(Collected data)
Content starts
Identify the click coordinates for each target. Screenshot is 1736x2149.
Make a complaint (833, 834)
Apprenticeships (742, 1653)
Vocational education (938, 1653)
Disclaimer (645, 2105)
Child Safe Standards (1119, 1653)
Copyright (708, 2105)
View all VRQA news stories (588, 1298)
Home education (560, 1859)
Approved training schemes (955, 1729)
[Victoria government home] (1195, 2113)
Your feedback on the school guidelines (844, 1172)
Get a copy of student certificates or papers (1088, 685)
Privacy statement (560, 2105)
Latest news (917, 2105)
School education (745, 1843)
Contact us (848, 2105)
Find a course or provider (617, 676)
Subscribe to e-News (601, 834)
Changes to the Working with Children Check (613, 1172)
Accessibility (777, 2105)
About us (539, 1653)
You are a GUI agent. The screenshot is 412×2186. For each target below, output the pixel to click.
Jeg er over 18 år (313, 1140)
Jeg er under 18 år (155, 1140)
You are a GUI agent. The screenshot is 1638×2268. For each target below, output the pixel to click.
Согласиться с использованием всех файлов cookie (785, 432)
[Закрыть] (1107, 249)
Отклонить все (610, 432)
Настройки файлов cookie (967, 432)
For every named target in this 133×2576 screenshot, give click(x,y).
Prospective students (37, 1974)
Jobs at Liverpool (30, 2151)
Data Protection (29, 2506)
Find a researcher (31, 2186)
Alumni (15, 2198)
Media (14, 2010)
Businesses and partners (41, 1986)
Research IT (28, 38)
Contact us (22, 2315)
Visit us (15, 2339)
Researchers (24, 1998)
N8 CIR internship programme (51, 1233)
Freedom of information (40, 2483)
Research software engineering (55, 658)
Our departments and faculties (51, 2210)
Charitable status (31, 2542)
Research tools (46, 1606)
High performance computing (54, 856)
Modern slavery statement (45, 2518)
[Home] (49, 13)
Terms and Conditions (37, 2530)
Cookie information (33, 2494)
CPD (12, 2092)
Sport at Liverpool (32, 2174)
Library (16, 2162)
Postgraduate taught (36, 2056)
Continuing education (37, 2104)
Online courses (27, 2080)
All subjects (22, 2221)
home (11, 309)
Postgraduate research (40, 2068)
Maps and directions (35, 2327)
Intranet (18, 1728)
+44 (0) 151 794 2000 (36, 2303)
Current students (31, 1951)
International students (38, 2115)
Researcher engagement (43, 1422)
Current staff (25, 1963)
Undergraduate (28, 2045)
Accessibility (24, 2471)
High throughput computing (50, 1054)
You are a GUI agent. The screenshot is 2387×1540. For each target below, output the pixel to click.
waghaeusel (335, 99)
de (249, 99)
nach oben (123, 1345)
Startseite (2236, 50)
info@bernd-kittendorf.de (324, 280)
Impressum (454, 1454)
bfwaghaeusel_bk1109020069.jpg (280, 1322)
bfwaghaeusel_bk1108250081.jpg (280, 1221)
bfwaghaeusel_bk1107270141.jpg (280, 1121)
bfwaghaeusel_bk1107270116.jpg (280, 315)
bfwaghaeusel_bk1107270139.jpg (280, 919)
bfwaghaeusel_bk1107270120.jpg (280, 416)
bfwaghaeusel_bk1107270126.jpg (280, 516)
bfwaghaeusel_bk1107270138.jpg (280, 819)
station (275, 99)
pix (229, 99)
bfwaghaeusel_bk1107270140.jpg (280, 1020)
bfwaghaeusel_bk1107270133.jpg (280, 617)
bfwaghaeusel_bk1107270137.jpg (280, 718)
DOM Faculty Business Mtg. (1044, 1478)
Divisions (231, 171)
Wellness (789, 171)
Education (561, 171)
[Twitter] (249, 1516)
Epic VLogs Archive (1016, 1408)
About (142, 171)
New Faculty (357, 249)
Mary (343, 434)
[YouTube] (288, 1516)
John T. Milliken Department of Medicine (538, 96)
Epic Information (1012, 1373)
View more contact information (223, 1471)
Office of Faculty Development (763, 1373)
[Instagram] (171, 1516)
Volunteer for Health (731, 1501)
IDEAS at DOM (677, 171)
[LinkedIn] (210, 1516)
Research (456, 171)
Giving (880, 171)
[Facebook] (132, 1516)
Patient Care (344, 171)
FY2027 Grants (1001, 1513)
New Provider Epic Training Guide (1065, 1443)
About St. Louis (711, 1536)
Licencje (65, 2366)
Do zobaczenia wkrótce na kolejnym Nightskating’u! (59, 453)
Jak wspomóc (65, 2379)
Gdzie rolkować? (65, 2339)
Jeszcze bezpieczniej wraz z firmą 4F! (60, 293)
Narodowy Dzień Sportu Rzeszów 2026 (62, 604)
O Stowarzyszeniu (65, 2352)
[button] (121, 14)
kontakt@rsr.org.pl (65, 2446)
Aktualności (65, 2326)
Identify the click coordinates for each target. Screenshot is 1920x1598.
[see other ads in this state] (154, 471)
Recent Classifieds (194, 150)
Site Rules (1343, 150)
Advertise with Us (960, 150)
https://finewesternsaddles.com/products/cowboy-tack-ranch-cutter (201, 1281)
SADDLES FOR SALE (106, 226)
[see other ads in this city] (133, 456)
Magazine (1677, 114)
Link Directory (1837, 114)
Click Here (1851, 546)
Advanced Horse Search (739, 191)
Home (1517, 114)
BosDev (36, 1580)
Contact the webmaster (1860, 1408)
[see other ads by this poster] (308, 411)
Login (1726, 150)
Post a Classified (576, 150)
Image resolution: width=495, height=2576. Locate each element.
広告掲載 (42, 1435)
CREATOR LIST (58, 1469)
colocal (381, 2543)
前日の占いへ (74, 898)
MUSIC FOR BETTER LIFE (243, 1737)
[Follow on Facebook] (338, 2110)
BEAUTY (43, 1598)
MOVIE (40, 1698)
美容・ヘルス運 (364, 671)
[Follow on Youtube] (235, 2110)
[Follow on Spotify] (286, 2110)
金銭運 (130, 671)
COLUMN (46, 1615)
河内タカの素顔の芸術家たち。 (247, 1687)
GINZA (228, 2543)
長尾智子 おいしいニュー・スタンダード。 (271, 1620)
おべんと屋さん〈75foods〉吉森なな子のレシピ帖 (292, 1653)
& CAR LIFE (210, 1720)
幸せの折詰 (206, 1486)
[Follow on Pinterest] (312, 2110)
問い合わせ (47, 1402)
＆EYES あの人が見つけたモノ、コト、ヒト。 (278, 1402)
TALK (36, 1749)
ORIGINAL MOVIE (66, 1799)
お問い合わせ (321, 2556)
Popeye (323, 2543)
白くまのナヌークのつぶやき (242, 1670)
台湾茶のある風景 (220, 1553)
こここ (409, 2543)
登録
Content ends
◆ WORK ORDER ◆
Return exactly the lines above from the line that has "Divisions (231, 171)" through the line that has "Do zobaczenia wkrótce", inclusive, and nothing else.

◆ FINAL ANSWER ◆
Divisions (231, 171)
Wellness (789, 171)
Education (561, 171)
[Twitter] (249, 1516)
Epic VLogs Archive (1016, 1408)
About (142, 171)
New Faculty (357, 249)
Mary (343, 434)
[YouTube] (288, 1516)
John T. Milliken Department of Medicine (538, 96)
Epic Information (1012, 1373)
View more contact information (223, 1471)
Office of Faculty Development (763, 1373)
[Instagram] (171, 1516)
Volunteer for Health (731, 1501)
IDEAS at DOM (677, 171)
[LinkedIn] (210, 1516)
Research (456, 171)
Giving (880, 171)
[Facebook] (132, 1516)
Patient Care (344, 171)
FY2027 Grants (1001, 1513)
New Provider Epic Training Guide (1065, 1443)
About St. Louis (711, 1536)
Licencje (65, 2366)
Do zobaczenia wkrótce na kolejnym Nightskating’u! (59, 453)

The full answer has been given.